WHAT YOU WILL DO ->
Search the entries for the line containing "Screen dimensions: 1222x292". Repeat it, then every line after it, exactly through the final line.

THE INPUT ->
···

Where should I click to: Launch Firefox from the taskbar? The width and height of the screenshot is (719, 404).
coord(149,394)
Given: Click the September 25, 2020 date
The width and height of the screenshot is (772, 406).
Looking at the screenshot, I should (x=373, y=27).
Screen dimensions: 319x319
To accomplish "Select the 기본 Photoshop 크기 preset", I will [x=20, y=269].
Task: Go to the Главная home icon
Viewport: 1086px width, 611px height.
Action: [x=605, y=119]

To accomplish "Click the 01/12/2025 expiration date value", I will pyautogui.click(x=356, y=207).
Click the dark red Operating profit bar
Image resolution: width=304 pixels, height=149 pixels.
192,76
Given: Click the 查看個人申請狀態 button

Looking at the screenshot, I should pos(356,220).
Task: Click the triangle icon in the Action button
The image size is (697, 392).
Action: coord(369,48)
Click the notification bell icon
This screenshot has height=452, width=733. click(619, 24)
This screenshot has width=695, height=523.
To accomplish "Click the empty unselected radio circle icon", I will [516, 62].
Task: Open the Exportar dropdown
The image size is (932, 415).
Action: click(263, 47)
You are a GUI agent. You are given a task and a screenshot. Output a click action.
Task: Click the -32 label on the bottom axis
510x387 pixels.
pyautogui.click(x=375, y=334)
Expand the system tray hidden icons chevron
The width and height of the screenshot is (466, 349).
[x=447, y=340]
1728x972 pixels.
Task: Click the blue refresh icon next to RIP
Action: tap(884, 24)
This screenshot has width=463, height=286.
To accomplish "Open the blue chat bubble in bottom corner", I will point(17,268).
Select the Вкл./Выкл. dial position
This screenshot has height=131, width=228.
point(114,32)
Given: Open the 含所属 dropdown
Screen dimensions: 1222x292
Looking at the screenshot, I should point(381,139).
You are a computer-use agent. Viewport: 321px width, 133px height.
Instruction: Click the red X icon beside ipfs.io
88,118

···

RESULT FOR THIS TASK ->
Screen dimensions: 1222x292
Looking at the screenshot, I should point(381,139).
You are a computer-use agent. Viewport: 321px width, 133px height.
Instruction: Click the red X icon beside ipfs.io
88,118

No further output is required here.